With so much controversy the show was getting from Conservatives like Glenn Beck (a Mormon) and other Traditional Americans, I asked if there was a noticeable difference in reaction to the show in some regions of the country. Larsen revealed, “It was interesting to be in the more conservative markets to see how they would react, but people seem to love this show everywhere we go.”
His super-positive character of Elder Price, being the eternal optimist, may have had something to do with that. How much of his character came from himself?
“I think there is a lot of me that is Elder Price. I have always been a go-getter and a good kid, but I’m not quite as anal as Elder Price (laughs)! In my real life, I’m much more go with the flow but maybe in my younger years I was a little bit more so.”
When he’s not rehearsing, on stage, or on the road, he keeps himself busy. “I love being able to walk the streets in whatever town I’m in and just taking in the day to day life of the people who are living there. I love going to cool bars and restaurants.” I asked if he had any favorites. “Two of my favorite bars that I’ve been to is one in Washington, D.C. called Ivy and Coney, which is just this little dive Chicago/Detroit bar, so they had two different kinds of hot dogs and it was just a great atmosphere and I became friends with all the owners and the staff there. The other is a place I just visited last night in Boston called The Sevens in Beacon Hill, so anytime I can find a local bar or restaurant and get a feel for the people that are there and live like a local for a little bit is wonderful.”
His next stop in Philadelphia, just a few miles from the PCM headquarters. “I’ve never spent any time in Philly, so I’m honestly looking forward to exploring the entire city. I’ve rented an apartment in Olde City area by Independence Hall and I’m really looking forward to exploring the city. I have to cross-check the schedule, but if I can get to a Flyers game, that will be great as well!”

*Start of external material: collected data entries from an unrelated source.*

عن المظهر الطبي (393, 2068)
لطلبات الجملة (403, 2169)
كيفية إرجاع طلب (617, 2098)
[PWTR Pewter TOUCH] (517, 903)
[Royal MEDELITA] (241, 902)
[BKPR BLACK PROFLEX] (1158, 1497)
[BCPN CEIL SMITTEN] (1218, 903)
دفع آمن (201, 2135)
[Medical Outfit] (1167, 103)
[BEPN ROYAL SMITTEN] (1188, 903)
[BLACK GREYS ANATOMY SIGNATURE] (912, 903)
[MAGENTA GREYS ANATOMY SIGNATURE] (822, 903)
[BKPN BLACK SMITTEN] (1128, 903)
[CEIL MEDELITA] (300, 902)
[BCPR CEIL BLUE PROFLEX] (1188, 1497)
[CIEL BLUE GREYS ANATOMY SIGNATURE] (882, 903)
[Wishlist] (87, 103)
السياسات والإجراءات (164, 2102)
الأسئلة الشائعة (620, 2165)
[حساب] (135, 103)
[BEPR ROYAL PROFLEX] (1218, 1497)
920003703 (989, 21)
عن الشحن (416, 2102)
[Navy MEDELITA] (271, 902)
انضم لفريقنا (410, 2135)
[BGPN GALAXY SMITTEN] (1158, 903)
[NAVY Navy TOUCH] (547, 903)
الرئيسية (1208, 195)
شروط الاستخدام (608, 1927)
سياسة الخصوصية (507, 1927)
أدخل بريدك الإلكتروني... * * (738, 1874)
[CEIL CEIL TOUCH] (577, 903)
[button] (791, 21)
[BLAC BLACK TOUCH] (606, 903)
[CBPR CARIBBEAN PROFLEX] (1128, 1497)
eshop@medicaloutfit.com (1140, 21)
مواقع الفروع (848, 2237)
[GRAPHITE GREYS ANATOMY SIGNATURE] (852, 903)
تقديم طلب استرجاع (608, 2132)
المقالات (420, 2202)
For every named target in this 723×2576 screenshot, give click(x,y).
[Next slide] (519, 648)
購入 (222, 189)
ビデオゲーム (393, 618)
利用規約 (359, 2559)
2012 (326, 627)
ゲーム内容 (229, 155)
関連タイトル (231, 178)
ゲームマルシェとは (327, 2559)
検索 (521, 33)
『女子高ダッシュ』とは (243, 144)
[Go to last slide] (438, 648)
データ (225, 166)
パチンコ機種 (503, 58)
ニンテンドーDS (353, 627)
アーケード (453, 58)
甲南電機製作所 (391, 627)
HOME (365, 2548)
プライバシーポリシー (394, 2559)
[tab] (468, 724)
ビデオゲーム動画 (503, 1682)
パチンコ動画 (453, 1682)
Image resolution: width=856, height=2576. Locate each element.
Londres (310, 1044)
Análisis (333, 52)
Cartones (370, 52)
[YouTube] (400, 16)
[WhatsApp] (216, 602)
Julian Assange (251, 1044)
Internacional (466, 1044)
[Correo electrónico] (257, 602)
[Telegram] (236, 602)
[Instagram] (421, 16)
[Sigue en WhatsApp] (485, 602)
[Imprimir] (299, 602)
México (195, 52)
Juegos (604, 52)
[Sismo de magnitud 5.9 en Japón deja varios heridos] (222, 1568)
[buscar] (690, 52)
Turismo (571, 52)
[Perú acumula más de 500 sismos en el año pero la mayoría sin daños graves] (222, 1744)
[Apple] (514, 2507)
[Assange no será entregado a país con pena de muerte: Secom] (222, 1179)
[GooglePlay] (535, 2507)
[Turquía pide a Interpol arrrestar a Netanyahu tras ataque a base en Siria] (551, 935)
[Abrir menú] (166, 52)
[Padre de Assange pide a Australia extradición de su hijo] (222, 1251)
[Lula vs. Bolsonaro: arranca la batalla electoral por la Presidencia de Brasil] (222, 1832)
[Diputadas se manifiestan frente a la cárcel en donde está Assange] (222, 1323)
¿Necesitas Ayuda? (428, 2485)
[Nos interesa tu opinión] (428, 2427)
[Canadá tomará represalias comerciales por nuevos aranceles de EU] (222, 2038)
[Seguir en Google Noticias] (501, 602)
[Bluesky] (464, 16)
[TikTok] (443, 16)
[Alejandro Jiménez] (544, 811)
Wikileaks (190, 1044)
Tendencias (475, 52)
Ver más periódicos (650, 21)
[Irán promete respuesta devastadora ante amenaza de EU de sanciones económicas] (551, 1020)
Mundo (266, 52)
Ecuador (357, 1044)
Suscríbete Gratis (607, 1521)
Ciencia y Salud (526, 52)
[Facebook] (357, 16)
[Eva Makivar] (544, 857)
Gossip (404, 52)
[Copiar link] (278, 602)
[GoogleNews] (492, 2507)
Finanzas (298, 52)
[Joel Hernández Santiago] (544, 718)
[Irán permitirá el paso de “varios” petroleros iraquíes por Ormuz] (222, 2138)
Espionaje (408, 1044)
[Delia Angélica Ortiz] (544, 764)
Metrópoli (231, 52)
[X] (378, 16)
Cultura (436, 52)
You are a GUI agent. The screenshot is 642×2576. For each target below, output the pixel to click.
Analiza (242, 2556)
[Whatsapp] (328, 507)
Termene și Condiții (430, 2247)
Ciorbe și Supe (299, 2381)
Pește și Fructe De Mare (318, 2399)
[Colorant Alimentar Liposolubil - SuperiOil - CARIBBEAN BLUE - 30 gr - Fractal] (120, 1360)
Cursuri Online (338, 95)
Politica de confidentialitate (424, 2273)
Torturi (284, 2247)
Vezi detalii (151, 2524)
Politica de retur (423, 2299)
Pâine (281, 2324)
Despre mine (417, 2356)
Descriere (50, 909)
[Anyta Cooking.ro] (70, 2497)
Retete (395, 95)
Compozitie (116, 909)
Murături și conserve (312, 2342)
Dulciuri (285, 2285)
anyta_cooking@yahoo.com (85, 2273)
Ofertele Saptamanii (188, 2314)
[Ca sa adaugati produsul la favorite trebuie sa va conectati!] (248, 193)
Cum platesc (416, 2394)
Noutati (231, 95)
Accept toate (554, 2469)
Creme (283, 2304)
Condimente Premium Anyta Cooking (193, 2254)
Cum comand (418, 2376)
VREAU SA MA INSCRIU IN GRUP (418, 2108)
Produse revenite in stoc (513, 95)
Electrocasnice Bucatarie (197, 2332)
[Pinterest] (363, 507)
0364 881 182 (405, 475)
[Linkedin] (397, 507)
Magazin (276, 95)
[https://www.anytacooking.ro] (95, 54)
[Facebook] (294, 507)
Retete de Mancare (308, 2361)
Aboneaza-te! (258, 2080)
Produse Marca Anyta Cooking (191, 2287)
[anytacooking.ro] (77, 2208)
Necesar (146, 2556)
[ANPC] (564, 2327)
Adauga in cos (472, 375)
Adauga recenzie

His plans for 2016 and any upcoming projects? “Cody Jamison Strand, who plays Elder Cunningham with me in the show and our former music director Sue Draus, we’ve written a musical review that’s going to be produced in Denver this January. I’m going to go out and direct that, so that’s kind of the next big thing other than Book Of Mormon that I’m working on right now. We’re very excited about creating new pieces of theater and putting them out there.” Would he like to direct? “Yes, I mean obviously I love performing, but to be on the other side of the table I think can only help your acting as well!”